Micrasterias is a unicellular green alga of the order Desmidiales. Its species vary in size reaching up to hundreds of microns.

Micrasterias displays a bilateral symmetry, with two mirror image semi-cells joined by a narrow isthmus containing the nucleus of the organism. This dual semi-cell structure is unique to the group of green algae to which Micrasterias belongs. Each semi-cell contains a single large chloroplast, the site of photosynthesis for Micrasterias. Chloroplasts within Micrasterias contain chlorophyll a and chlorophyll b and the enzymes required for photosynthesis. The sugar created is used to provide energy for the organism or, if not used, taken up by many small round pyrenoids which are embedded in the chloroplast.
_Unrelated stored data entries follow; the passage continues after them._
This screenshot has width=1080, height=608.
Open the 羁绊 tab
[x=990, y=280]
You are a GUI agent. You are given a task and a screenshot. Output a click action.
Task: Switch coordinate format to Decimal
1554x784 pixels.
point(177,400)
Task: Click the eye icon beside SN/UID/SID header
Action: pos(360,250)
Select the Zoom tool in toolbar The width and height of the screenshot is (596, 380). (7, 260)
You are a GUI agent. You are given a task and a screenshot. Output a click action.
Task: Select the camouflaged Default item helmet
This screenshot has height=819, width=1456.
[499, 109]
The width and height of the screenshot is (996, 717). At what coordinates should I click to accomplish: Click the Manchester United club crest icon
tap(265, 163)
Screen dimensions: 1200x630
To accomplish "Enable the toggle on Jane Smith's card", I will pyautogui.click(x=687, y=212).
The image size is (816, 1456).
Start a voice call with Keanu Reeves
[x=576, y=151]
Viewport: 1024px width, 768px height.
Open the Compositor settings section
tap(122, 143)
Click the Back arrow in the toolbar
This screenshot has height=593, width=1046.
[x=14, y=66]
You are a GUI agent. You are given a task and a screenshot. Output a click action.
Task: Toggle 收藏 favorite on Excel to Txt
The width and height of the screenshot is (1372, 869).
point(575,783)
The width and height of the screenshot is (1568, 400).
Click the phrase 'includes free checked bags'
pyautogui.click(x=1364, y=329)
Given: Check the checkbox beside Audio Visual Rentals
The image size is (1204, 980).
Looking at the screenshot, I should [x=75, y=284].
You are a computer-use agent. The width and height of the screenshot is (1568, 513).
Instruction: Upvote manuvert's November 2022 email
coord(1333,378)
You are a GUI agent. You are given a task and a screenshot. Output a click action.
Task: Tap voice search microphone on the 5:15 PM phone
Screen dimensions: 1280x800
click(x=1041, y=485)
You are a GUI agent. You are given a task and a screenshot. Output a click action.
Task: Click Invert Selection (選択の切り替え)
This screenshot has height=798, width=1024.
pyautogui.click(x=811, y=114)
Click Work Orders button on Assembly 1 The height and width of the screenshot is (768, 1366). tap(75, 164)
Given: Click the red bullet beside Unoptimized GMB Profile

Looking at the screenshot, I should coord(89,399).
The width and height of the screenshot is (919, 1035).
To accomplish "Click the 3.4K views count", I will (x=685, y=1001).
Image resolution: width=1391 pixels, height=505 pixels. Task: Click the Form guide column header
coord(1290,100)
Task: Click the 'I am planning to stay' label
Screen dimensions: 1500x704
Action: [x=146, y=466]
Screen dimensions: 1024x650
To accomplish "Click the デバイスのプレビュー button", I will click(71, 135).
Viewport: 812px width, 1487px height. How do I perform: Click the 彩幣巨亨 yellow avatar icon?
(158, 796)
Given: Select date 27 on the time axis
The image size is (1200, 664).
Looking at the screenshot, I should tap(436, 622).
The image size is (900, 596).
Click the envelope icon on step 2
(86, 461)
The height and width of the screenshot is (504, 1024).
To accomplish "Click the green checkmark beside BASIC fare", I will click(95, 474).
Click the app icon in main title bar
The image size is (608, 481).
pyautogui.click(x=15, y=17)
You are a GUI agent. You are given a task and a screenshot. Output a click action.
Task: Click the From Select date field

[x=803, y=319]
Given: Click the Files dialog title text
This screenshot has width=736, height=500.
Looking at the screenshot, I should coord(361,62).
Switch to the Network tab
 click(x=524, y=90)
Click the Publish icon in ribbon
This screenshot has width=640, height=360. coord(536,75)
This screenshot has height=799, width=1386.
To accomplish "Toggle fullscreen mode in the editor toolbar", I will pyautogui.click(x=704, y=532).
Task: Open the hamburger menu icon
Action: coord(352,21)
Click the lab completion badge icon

They convert the sugar to a starch for storage.

Micrasterias can produce both asexually and sexually. Asexual reproduction occurs via mitosis. When this occurs the genetic material of Micrasterias is duplicated and two small semi-cells grow between the original semi-cells, gradually increasing in size. Sexual reproduction occurs through a process called conjugation whereby two organisms come together and fuse their haploid cells to form a diploid zygote. This zygote typically forms a thick protective wall which can allow the organism to remain dormant for many months to survive cold winters and long droughts. When adequate conditions resume, the zygospore will germinate, undergo meiosis, and produce new haploid algal cells.

Description

Micrasterias species are symmetrical and generally consist of two flattened, identical portions called semicells that are almost entirely filled with chloroplasts, with a nucleus that lies at the center where the two semicells are joined together. The gaps between the two semicells are joined by an isthmus. Each semicell is further divided into a polar lobe and two lateral lobes. These lobes can be further subdivided up to the fourth order. Some species, such as Micrasterias laticeps, have a very different morphology, with unbranched lobes. Except for a single filament-forming species, Micrasterias foliacea, it is found as single cells. As is common in the green algae, the chloroplasts of Micrasterias contain pyrenoids.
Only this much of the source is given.